From noon to 5 p.m. on Aug. 26, the centre will be hosting an open house to inform the public about its services. The event will feature food, music and a magic show for kids. Visitors will be able to check out information booths and watch demonstrations that will preview the upcoming fall schedule of events, services and sports programs. Some of these include martial arts, yoga, dance and a sneak peek at the community centre’s annual Halloween Haunted House.

While its complete fall schedule has yet to be released, a new dance class and math tutorial service have been confirmed. Break City is a youth break-dancing class, while Mathorium is a tutoring service that has been available all summer, but will be fully launched in September. Tutorials will be held on Mondays and Thursdays from 4 p.m. to 6 p.m. for $80 per month and the first month will be free.

The centre also offers ongoing martial arts, yoga and dance classes for members of all ages. The Montreal Kendo Club teaches Kendo lessons on Mondays, Wednesdays and Fridays from 6 p.m. to 8 p.m. for $40 per month or $350 per year. Kendo is a Japanese form of fencing with two-handed swords.

Karate lessons are taught to those aged 7 and up on Tuesdays and Thursdays from 6 p.m. to 8 p.m. or on Saturdays from 8:30 a.m. to 10:30 a.m. for $30 per month. Tai-Chi is taught on Tuesdays from 7 p.m. to 8 p.m. or Saturdays from 3 p.m. to 4 p.m.

If you hang around the centre long enough, you’re bound to run into Lerry Williams, the Director of the Sharkx Basketball Program, which teaches boys and girls aged 5-14 in three, 16-week sessions in the fall, winter and summer. The cost is $150 per session.

Williams says the program goes beyond teaching the kids how to play basketball; they also learn valuable life skills. “Our programs and camps are very structured; kids learn about respect, leadership, discipline and how to work together,” Williams says.

The upcoming season will introduce a house league that will split members into two teams: practices and games will take place on Saturdays from 1 p.m. to 6 p.m. for those 8-12, and on Sundays from 1 p.m. to 6 p.m. for those 5-7. On both days, there will be 25 minutes of skills training, which includes everything from dribbling techniques to footwork as well as an hour-long game against another team.

Recently, the Sharkx program received a donation from its main sponsor, Stelpro electrical heating company. The program’s young members were honoured during an event with snacks and games. They also received a donation from another one of its sponsors, Realty SBK.

In addition to the Sharkx basketball program, Williams runs a summer basketball camp, as well as regular school break camps in winter and at spring break. Activities include swimming, outdoor games, arts and crafts, bowling, trips to the Montreal Science Centre, treasure hunts, hip-hop classes and more.

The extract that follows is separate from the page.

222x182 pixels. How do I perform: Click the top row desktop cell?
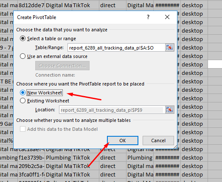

Williams encourages his students to volunteer and he accompanies them as they go door-to-door to collect food and clothes for organizations like N.D.G. Food Depot, Chez Doris, Project Chance and Heads & Hands.

“We’re very fortunate to have what we have, but just by looking around the world, we can see that other countries are not as fortunate, so it’s important to teach the kids that they need to give back to their communities,” Williams says.

The centre also offers three spaces available for rent, including the gymnasium and two meeting rooms. Each space comes with tables and chairs, as well as access to a kitchen. The spaces accommodate large groups, making them ideal for birthday parties, showers or other events.

Established in 1988, the Monkland Community Centre is funded solely by revenue generated by its services, programs and rental of its gym and other rooms. The centre also provides support through fundraisers and food drives for organizations like Make A Wish Foundation, Transition Auberge, Elizabeth House, N.D.G. Food Depot, and more.